## MATERIAL SUPPLIED
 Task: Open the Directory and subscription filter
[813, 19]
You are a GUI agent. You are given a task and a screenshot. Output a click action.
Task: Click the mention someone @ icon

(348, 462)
* * *
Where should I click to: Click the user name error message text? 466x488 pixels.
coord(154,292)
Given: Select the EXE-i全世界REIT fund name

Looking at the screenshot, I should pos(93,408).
--
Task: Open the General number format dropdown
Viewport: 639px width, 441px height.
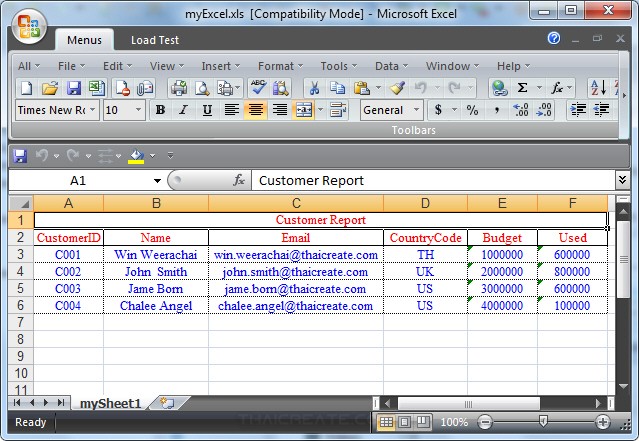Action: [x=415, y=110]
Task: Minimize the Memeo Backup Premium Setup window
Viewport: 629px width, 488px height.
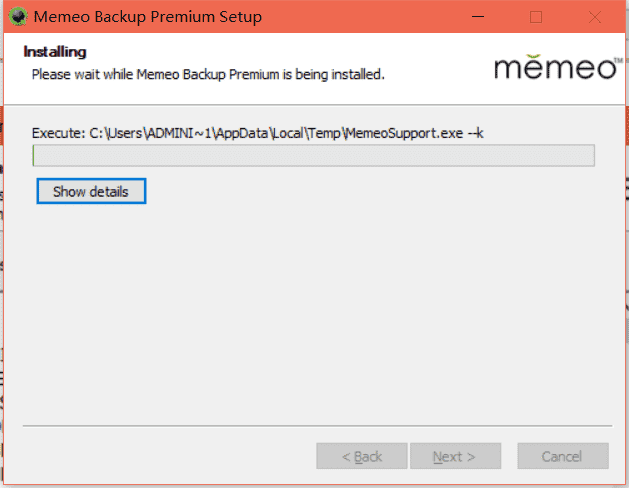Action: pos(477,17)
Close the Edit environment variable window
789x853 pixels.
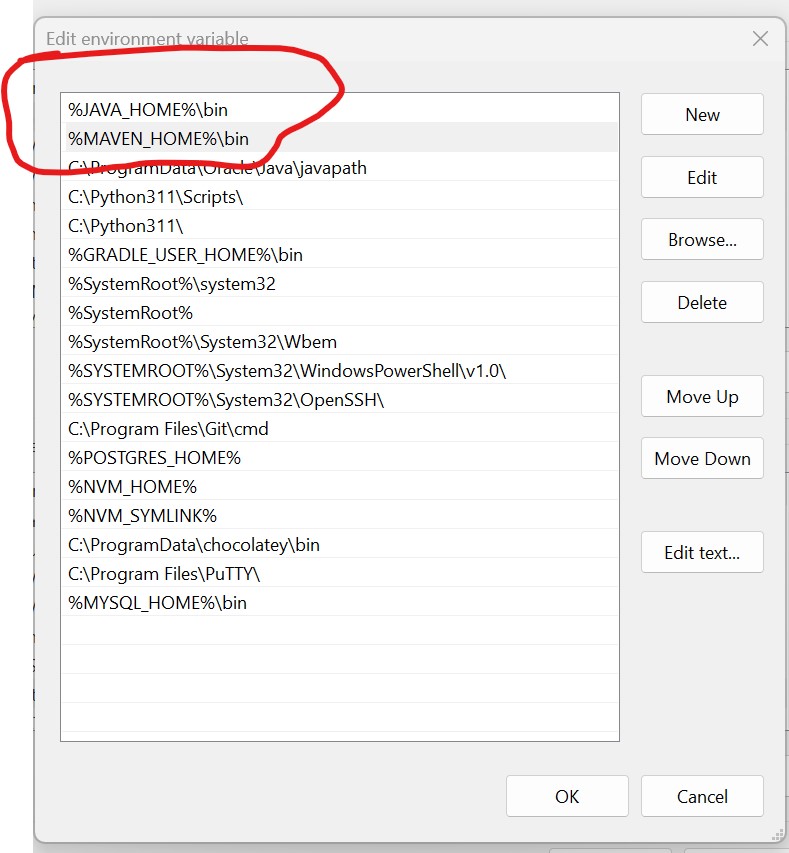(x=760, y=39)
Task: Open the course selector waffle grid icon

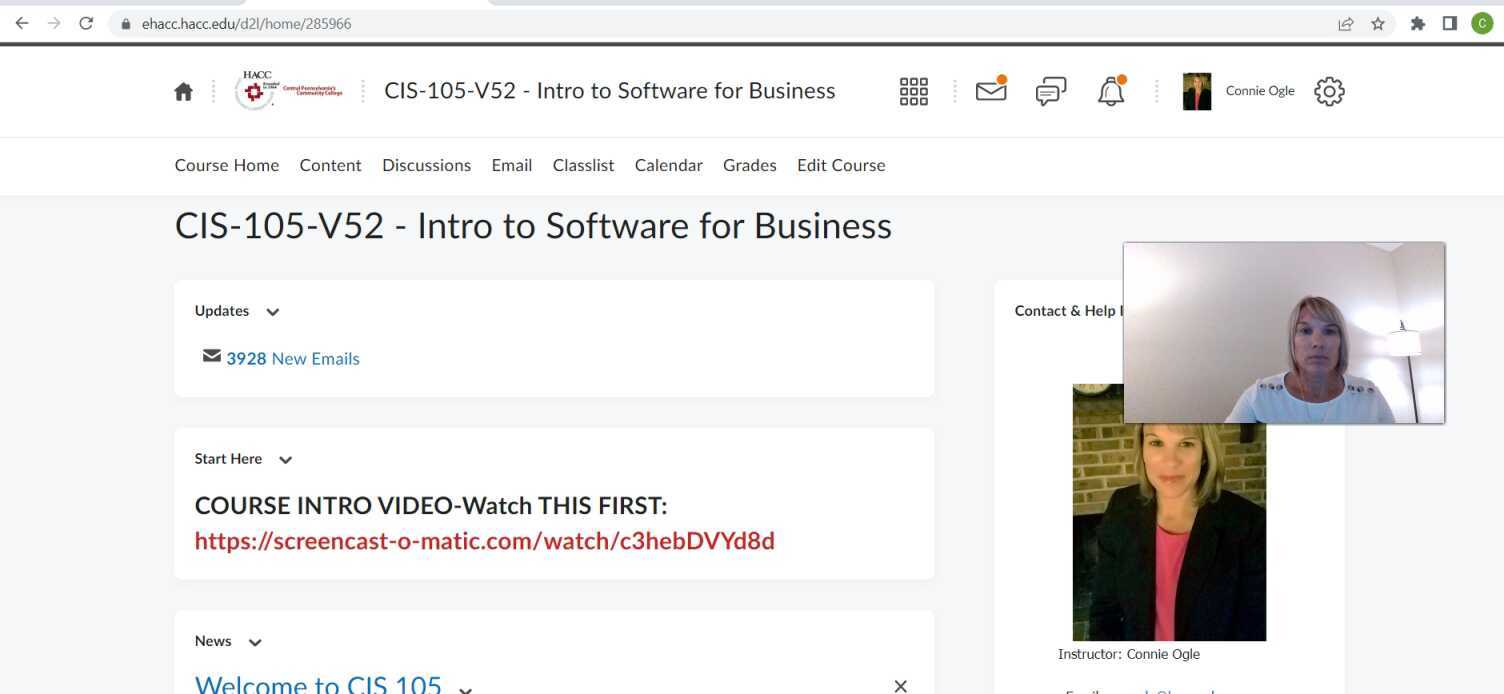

## WHAT IS BEING ASKED
Your reply should hold nothing but the lines above, from the one containing "Task: Minimize the" to the one containing "Task: Open the course", reproduced exactly minus the pictures.

## EXERCISE ANSWER
Task: Minimize the Memeo Backup Premium Setup window
Viewport: 629px width, 488px height.
Action: pos(477,17)
Close the Edit environment variable window
789x853 pixels.
(x=760, y=39)
Task: Open the course selector waffle grid icon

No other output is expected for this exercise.